In some ways, Donna Widawski sees herself as a one-woman army in the fight against human trafficking.
Widawski, a mother from Prince William County, was one of many who showed up Friday to a forum in McLean to collect information about the heinous crime and give it to anyone who will listen.
The forum was held in the aftermath of the discovery of two women at a McLean home who authorities believe were trafficked for sex. The house, located on Orris Street, is registered as owned by the Kingdom of Saudi Arabia.
"As a concerned parent (and) a former law enforcement officer who really cares about our community, I wanted to come and then spread the word," Widawski said.
Virginia Rep.

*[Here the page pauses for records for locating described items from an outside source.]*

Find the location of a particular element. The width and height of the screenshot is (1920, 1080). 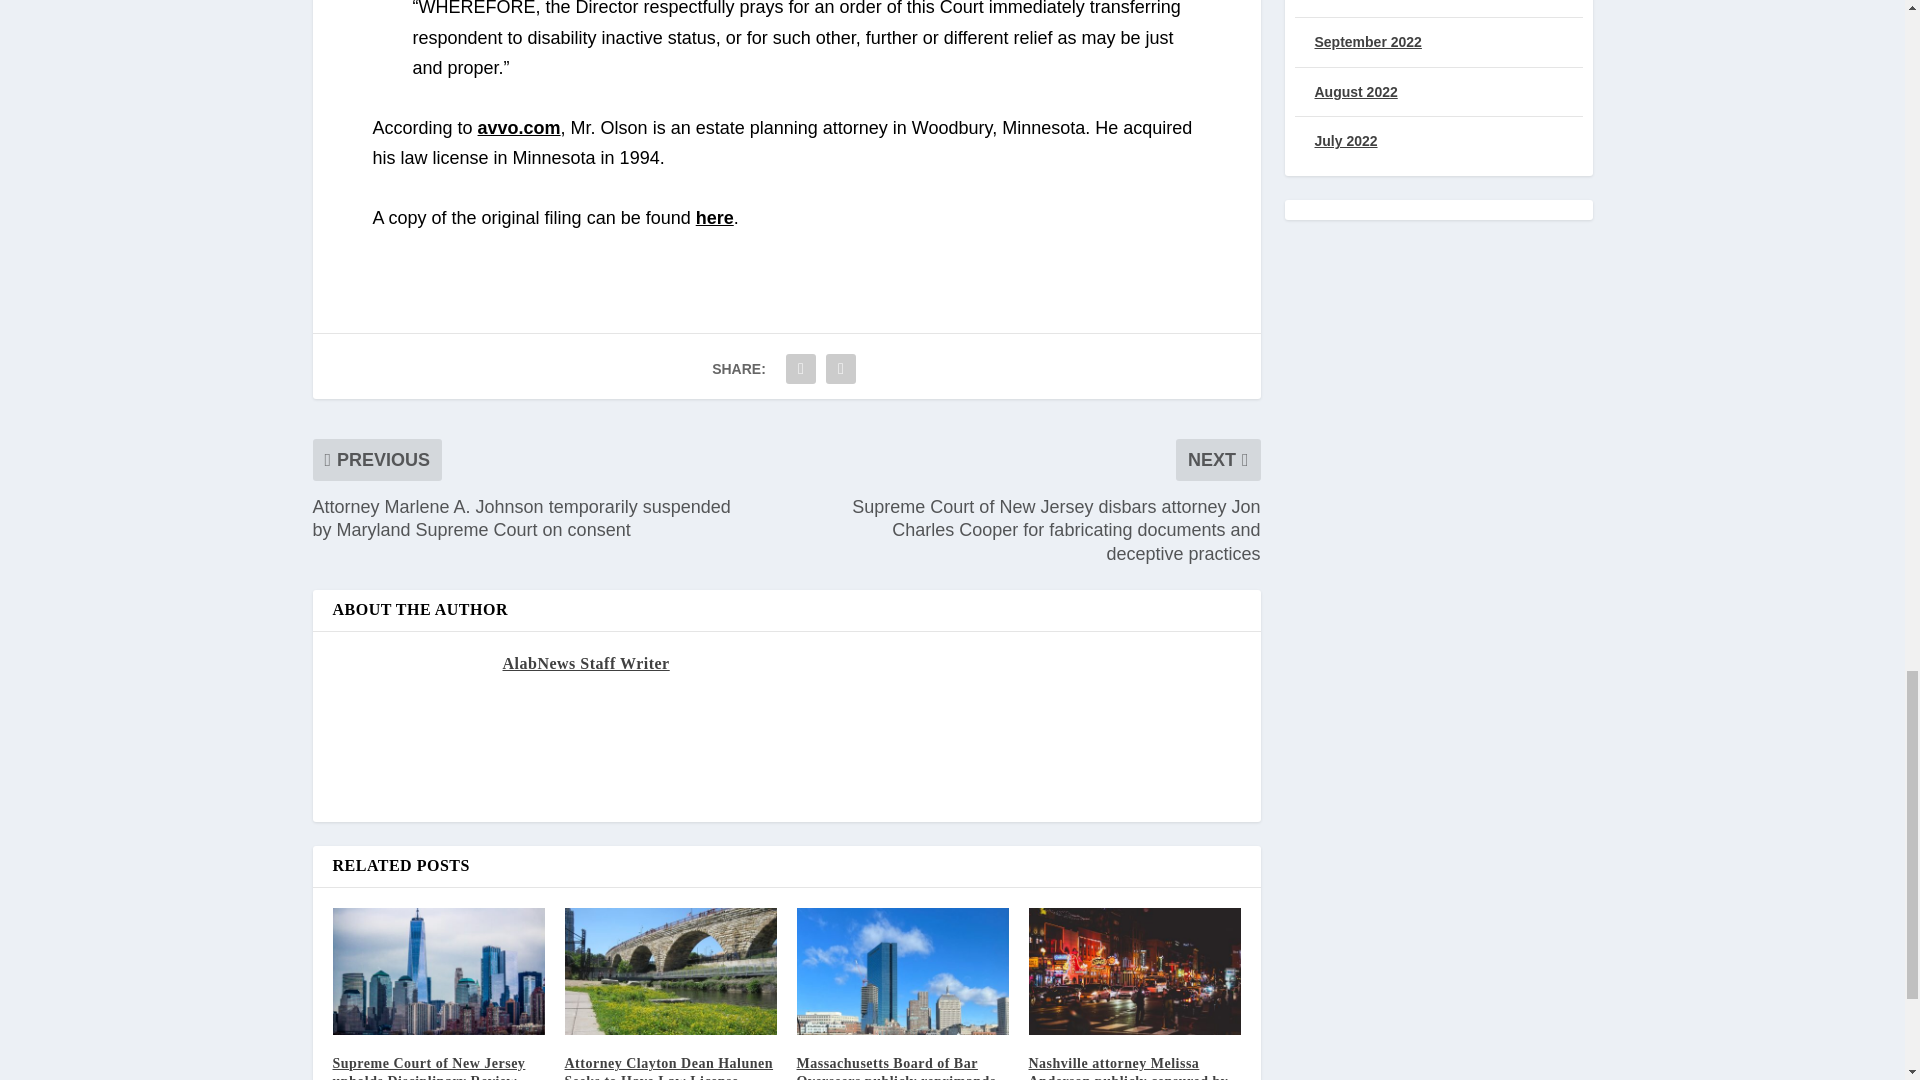

avvo.com is located at coordinates (519, 128).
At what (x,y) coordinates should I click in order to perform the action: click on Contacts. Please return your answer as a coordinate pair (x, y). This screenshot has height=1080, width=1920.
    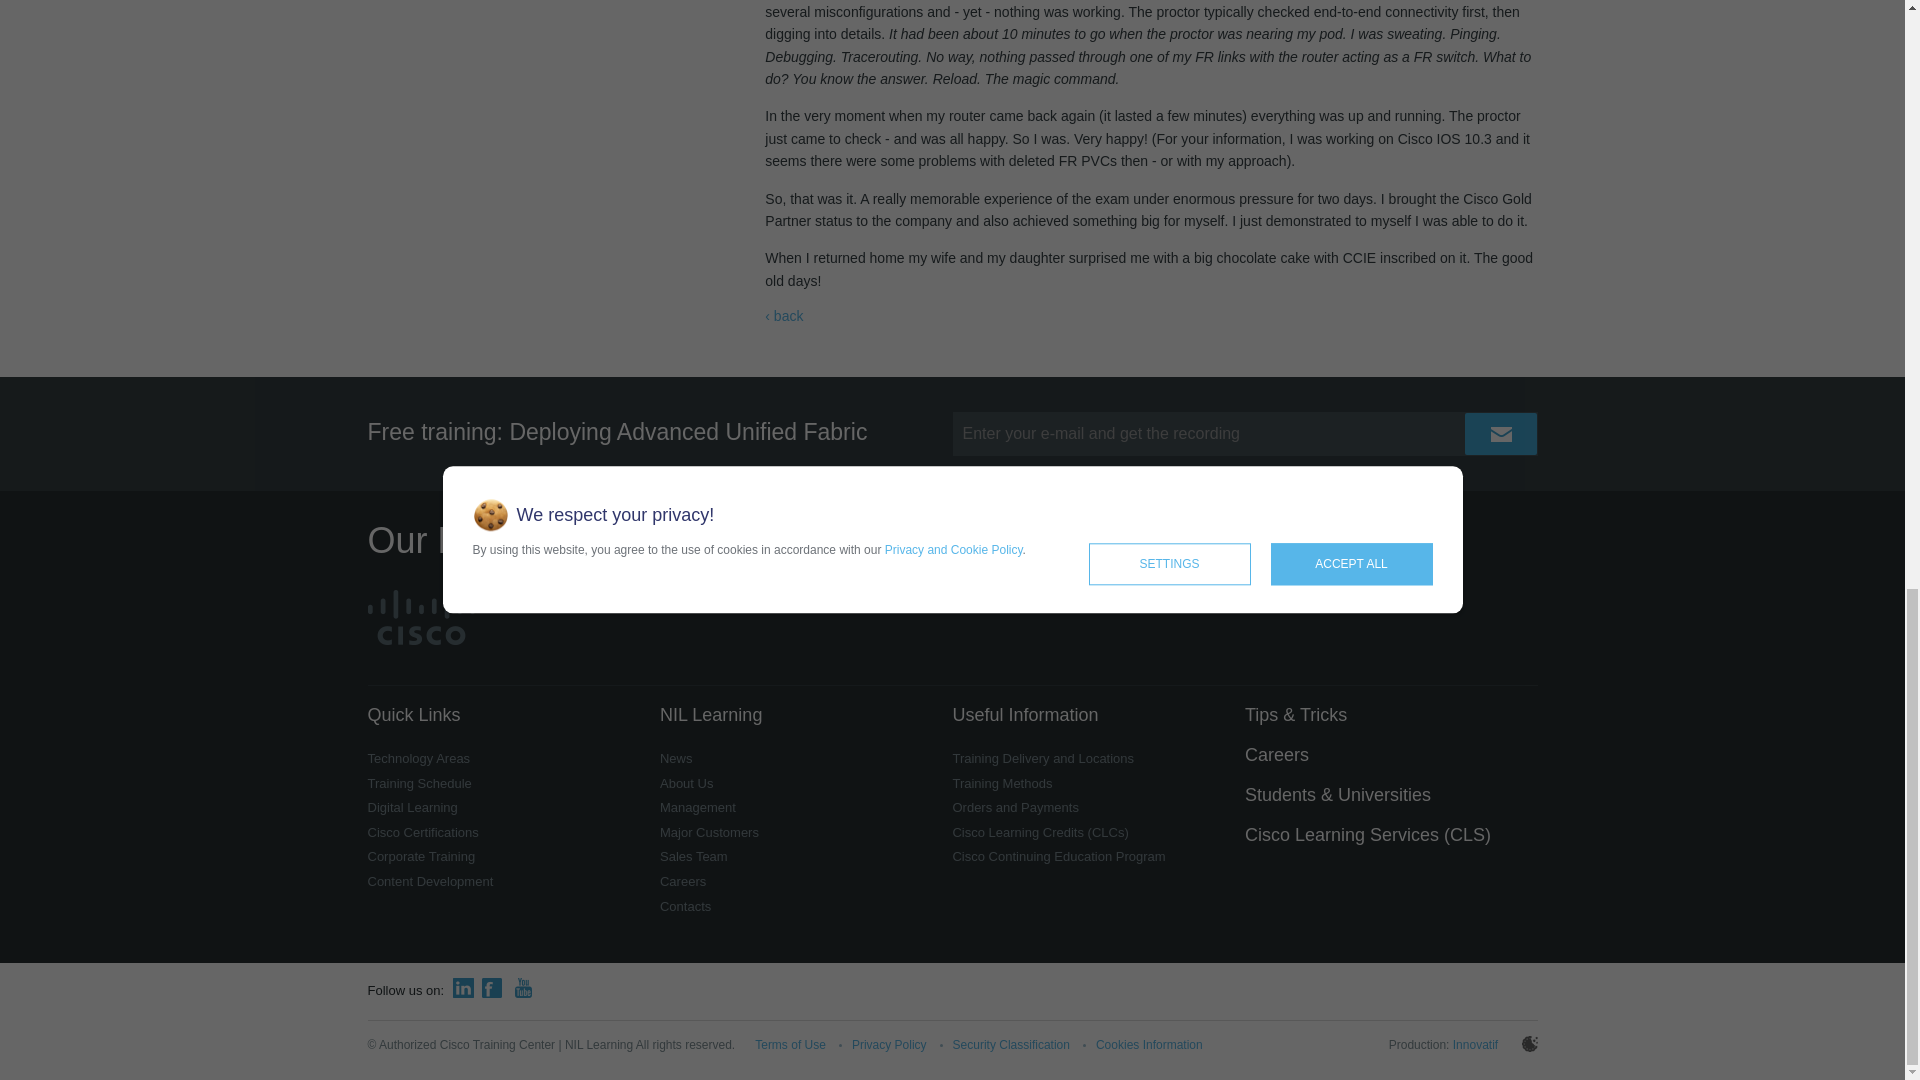
    Looking at the image, I should click on (685, 906).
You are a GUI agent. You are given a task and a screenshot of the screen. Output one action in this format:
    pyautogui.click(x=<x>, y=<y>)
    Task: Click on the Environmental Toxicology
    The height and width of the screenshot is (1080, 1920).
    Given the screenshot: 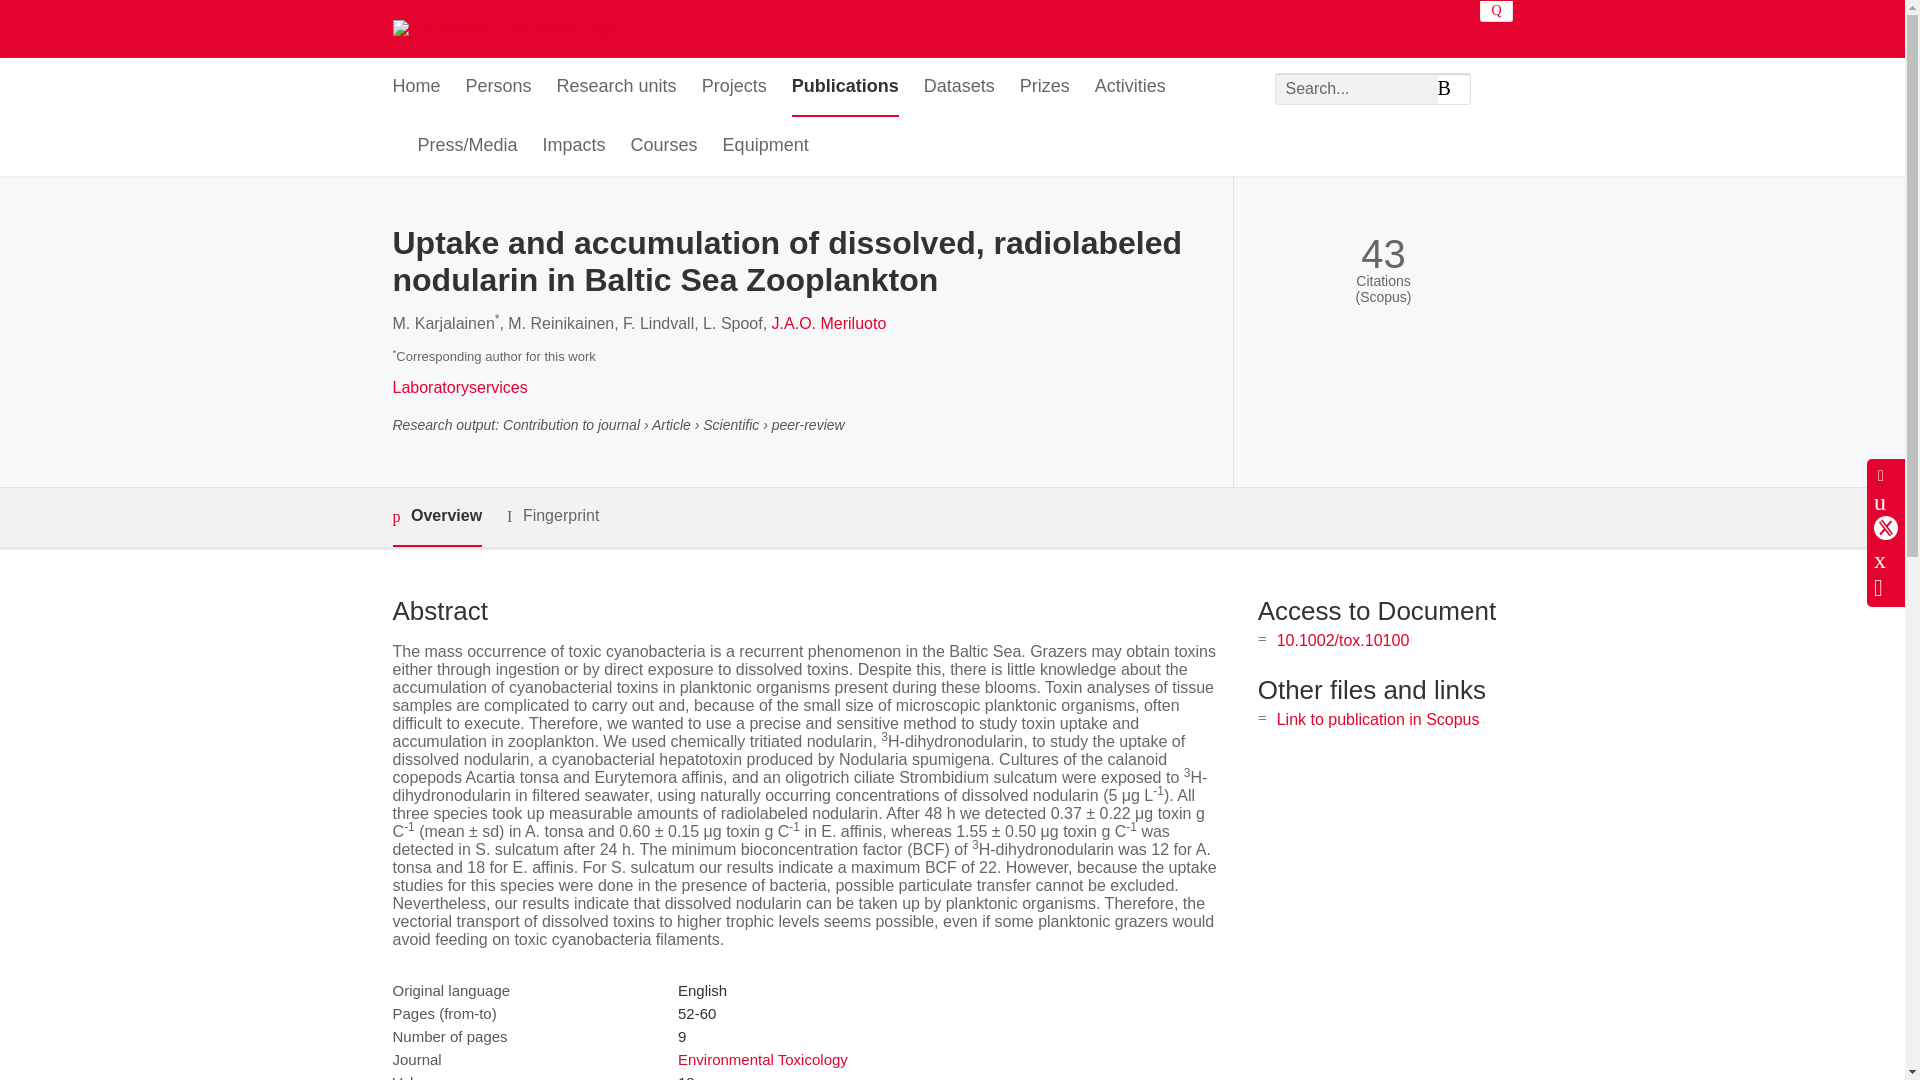 What is the action you would take?
    pyautogui.click(x=762, y=1059)
    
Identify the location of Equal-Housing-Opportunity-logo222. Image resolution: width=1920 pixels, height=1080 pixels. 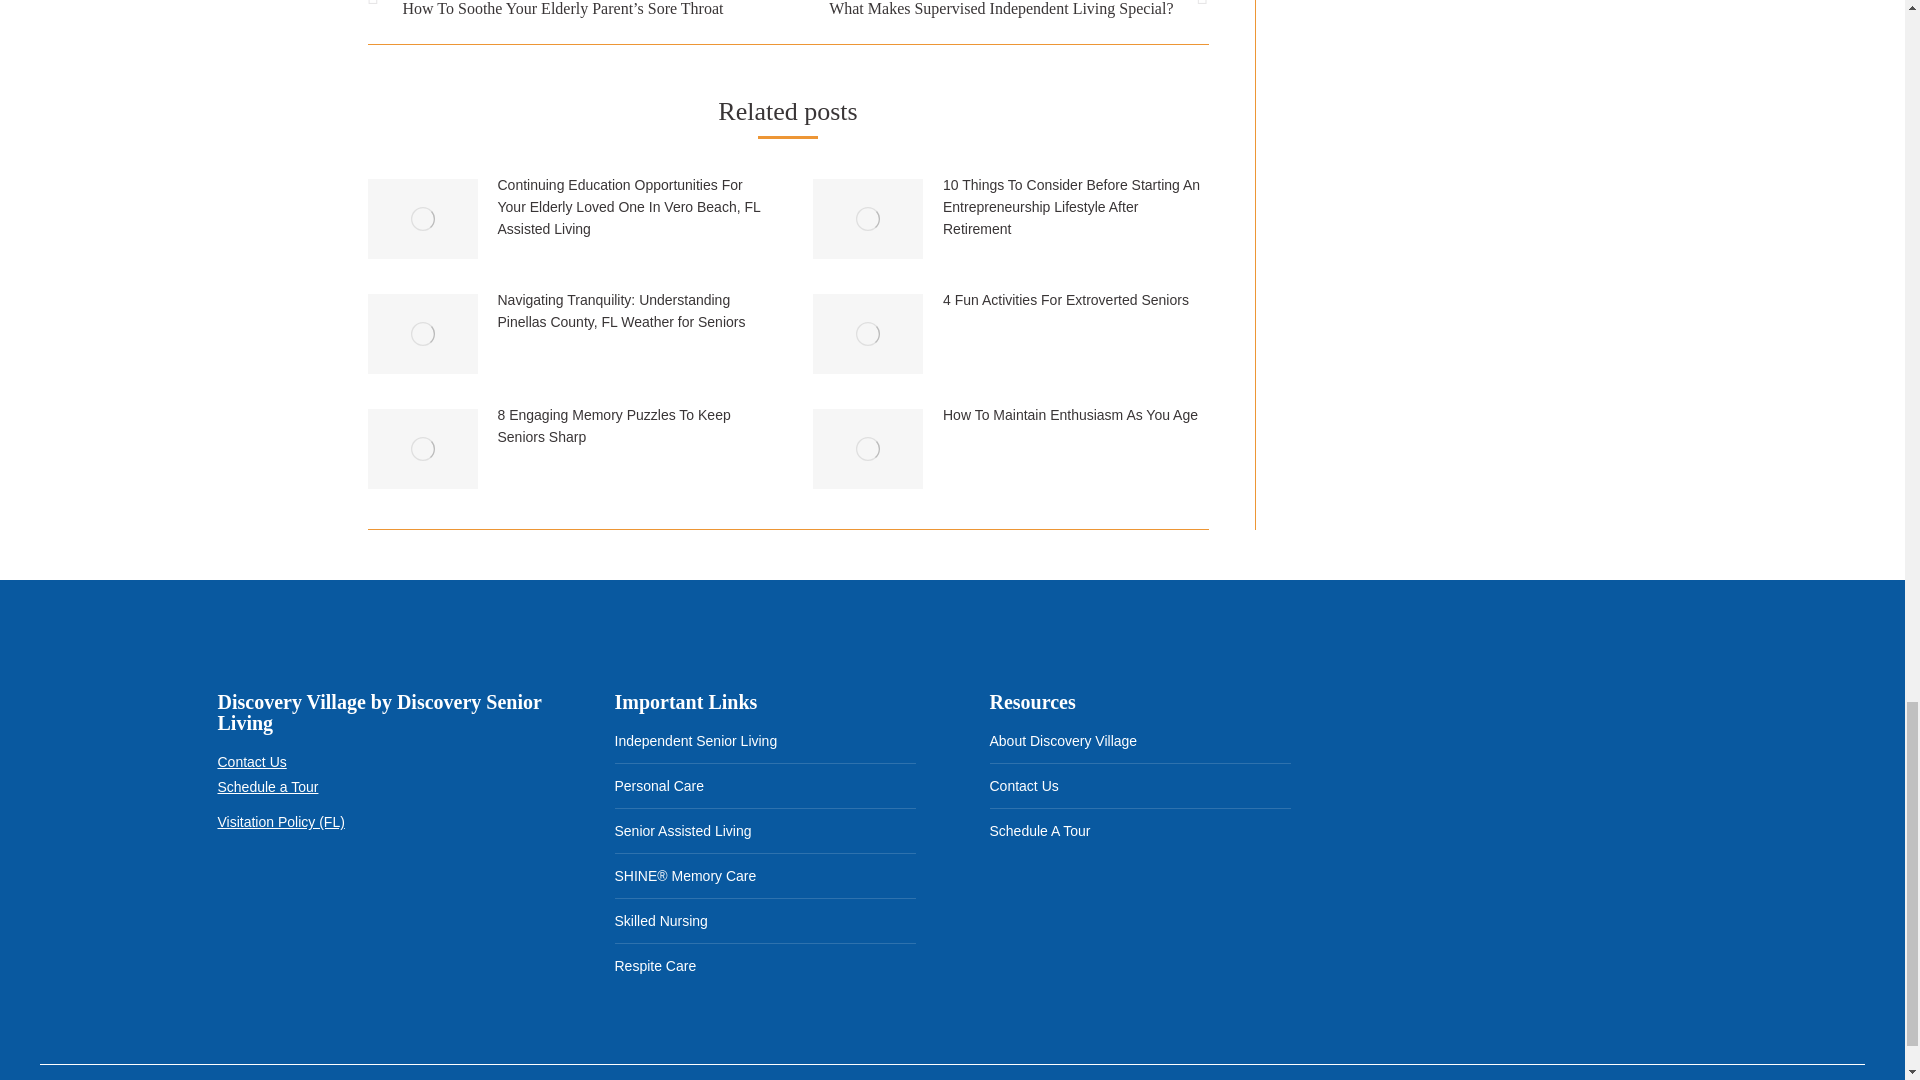
(250, 900).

Frank Wolf appeared at the forum as well, making mention that human trafficking is both a domestic and international issue.
"This is a problem not only in Thailand but in Tysons Corner," Wolf said. "Not only in Albania, but in Annandale."
Experts say that human trafficking can happen and is happening everywhere, and in many cases, in plain view. Big-name hotels, playgrounds and shopping malls are all places where trafficking is investigated and identified.
On many occasions, the crime starts on the Internet. Experts say traffickers, working in organized groups, will scour Facebook and other social mediums for vulnerable young women in need of love or attention.
"The means of power and control is to get these girls to fall in love with them, because once they fall in love, then they can get them to do whatever they want," said Det. Bill Woolf of the Fairfax County Police's gang investigations unit.